Let's Talk About Dancing at HBCU Graduations

What’s the best possible outcome for each side of the issue about dancing on stage at an HBCU commencement? A video goes viral, gets millions of hits and earns positive reaction from HBCU supporters and media. People see the dancing as an expression of black joy, black excellence, black tenacity, all-black-everything-good wrapped up into a 10-30 second choreographed routine. Everyone is happy with the attention and the representation.
In the worst of possible outcomes, the dancer falls and is seriously injured on stage. The story goes viral, gets millions of hits and creates a debate about the logistical, cultural and social elements of why black folks should or should not be dancing on a stage during a graduation ceremony. It invites public discourse about black respectability politics, intergenerational connectedness among black people, and how blackness should be portrayed within the American academic enterprise.
The difference between these two dramatically different outcomes is one gracefully executed or a clumsily-missed dance step. And that moment, which simultaneously carries with it so much power and fragility for individuals and institutions, is probably where we should begin the dialog about graduates performing on the historically black commencement stage.

» **DATA FOR REVIEW**:
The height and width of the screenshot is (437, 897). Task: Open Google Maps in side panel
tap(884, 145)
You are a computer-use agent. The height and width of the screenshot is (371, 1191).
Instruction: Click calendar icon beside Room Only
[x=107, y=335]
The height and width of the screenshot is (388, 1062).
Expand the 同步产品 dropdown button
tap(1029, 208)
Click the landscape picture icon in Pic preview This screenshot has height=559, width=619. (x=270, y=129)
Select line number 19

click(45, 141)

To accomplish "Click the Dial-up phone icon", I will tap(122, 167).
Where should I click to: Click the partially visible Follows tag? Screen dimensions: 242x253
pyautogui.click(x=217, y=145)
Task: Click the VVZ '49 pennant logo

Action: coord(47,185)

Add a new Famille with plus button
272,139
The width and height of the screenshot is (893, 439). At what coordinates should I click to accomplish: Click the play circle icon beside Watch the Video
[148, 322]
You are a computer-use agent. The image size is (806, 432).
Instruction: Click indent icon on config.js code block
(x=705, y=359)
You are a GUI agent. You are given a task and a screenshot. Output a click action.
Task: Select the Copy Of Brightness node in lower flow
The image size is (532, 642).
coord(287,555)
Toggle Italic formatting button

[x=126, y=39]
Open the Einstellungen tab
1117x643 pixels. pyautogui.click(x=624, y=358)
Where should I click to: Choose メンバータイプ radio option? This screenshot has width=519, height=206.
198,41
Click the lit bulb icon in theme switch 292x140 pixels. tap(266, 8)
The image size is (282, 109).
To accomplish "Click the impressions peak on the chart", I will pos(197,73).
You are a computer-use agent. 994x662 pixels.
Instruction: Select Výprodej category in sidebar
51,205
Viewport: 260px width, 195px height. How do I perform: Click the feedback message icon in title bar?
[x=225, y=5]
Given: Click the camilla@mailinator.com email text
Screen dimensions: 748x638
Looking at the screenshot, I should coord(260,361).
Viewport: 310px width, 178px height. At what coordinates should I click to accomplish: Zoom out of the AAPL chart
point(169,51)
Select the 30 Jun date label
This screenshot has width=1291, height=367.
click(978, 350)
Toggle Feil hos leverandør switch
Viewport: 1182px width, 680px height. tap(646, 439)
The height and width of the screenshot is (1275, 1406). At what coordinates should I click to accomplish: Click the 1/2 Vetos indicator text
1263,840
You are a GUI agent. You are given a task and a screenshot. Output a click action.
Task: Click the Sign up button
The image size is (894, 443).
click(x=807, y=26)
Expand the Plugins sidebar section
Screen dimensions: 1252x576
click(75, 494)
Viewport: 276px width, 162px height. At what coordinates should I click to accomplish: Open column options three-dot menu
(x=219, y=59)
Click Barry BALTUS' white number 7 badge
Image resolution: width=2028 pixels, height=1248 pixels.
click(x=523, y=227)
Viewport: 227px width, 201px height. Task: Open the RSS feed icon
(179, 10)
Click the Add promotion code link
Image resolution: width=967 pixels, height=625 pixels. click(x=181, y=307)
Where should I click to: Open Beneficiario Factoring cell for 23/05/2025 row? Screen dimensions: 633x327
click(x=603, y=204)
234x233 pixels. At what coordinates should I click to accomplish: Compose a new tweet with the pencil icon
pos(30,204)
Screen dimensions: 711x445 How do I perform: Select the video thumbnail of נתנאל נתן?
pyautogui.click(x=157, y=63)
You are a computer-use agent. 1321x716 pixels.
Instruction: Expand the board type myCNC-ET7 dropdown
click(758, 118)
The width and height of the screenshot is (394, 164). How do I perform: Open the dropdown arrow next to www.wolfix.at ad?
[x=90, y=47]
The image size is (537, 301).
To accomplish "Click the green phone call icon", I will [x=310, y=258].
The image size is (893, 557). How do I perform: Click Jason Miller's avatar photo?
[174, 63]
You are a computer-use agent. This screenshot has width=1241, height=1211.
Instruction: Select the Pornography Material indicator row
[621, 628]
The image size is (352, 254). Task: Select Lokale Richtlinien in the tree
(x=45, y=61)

» **TASKS TO COMPLETE**:
a) In the passage on dancing at HBCU graduations, output the words from "In the worst" up to and including "American academic enterprise.".
b) In the passage on dancing at HBCU graduations, what makes the difference between the best and worst outcomes?

» **ANSWERS**:
a)
In the worst of possible outcomes, the dancer falls and is seriously injured on stage. The story goes viral, gets millions of hits and creates a debate about the logistical, cultural and social elements of why black folks should or should not be dancing on a stage during a graduation ceremony. It invites public discourse about black respectability politics, intergenerational connectedness among black people, and how blackness should be portrayed within the American academic enterprise.

b) One gracefully executed or a clumsily-missed dance step.